Write the next part of the blog posts, picking up right after their last sentence.

**Text passage**
╭──
Wednesday, October 26, 2005

Your iPod is Too Old

I just updated my installed version of iTunes. I went from 4-something to 6-something. When I synced to grab the couple of songs I just bought, I got a message that went like: "Not all of your songs could be synced because the software on your iPod is too old." Okay, fine, I haven't updated my firmware in a year . . . so I go and pull the latest update. Install it. Reboot. (Grrr!)

Then I re-sync it, to see what it was that couldn't be synced. Lo and behold, the answer is: everything I've ever bought from iTunes! I don't know for sure, but I'm guessing (and I'm confident it's a good guess) that they updated their DRM to combat whatever evil scheme the hackers have concocted to crack it.

This freaked me out a little. Hello, dumbasses at Apple! This is EXACTLY what the general populace hates and fears about DRM -- that even though they have bought something, they don't really "own" it, and the provider can revoke their access to it on a whim. This is the sort of thing that drives people to allofmp3.com. It's not too much to ask that I can keep the things I've rightfully paid for, is it?

Sheesh. For $.99, I'd be happy to sell you guys a clue.

Friday, October 21, 2005

WHAT on WHAT?

Just got back from taking my kids to see Disney on Ice at the HP Pavilion. It was okay, kinda fun, though clearly I am not in their target demographic. The Tarzan section of the show had a couple of mind-bogglingly awesome moments in it, the rest I was about 30 years too old for.

The high point of the evening for me was afterward, I was carrying my son back to the car because he was exhausted. "Aidan," I said, "it's a good thing you're light, otherwise I don't think I could have carried you all this way."
"I'm strong though," he said. "I could break your finger. Wanna see?"
Then, while I attempted to get his seatbelt buckled, he kept trying to grab my finger so he could prove that he was strong enough to break it. It took five minutes to get him strapped in, and the whole time we were in hysterics.
I, too, am tired :-)

Saturday, October 15, 2005

More updatey goodness

Again, for the six people who ever see this, I have added a custom style to the stock blogger.com template that fixes up images so they don't blow out the new template's post column. As a bonus, it will work automagically for any pictures I might add in the future. (And I do have a few, I have just been lazy about pulling them off my camera and adding them. Shocking, I know.) Anytime the pic is bigger than the main post column, I link directly to the pic, so click it to see the bigger version. If it's not linked, that's as big as it gets.
╰──
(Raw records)
╭──
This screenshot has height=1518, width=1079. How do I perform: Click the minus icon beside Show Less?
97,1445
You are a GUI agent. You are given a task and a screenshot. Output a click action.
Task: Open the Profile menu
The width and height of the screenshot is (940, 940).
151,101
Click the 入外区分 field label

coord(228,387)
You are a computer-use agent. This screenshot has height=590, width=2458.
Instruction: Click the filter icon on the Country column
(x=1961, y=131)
╰──
**Output of the task**
If you want to read this damn thing but are sick of how infrequently it's updated, may I recommend Bloglines, or Feed Demon? I'm told Firefox's live bookmarks feature is quite nice, as well, though I haven't taken the time to figure out how it works yet.

A face only a programmer could love

I need to get back in the swing of updating this regularly, and my threatened article on generators in Python seems like as good a topic as any. I use a generator maybe every other month, and each time I have to do it wrong once and then remember how to do it correctly. So I figured I would document my experience here, so the next time I have to do this, I can refer back and hopefully save myself some time. Oh, and you guys can read it, as well.

Generators in Python are odd ducks. They feel like a giant hack to me. I want them to be functors, but they're not. In fact they are syntactic sugar for creating an iterable object. Consider the following (which, in fact, is an iterable functor):
RED = "FF0000"
WHITE = "FFFFFF"

class Iterable:
__color = WHITE

def __call__(self):
if self.__color == RED:
self.__color = WHITE
else:
self.__color = RED
return self.__color

I = Iterable()
print I()
print I()
print I()
The output I get from this is:

FFFFFF
FF0000
FFFFFF

This is something I might do anytime I need to generate a pattern or a sequence. Obviously this is a very simple example, but there's plenty of room for complexity here.

Generators let you do this (arguably) in a simpler, cleaner fashion:
RED = "FF0000"
WHITE = "FFFFFF"

def generator():
color = RED
while True:
if color == RED:
color = WHITE
else:
color = RED
yield color

I = generator()
print I.next()
print I.next()
print I.next()
This gives the same output.

What I want to do is call the generator function repeatedly. In fact, calling the function creates the generator. The body of the function gets grafted onto the new generator object, where it acts kind of like a coroutine: the function's execution is suspended at the yield statement, and resumes after the yield the next time next() is called.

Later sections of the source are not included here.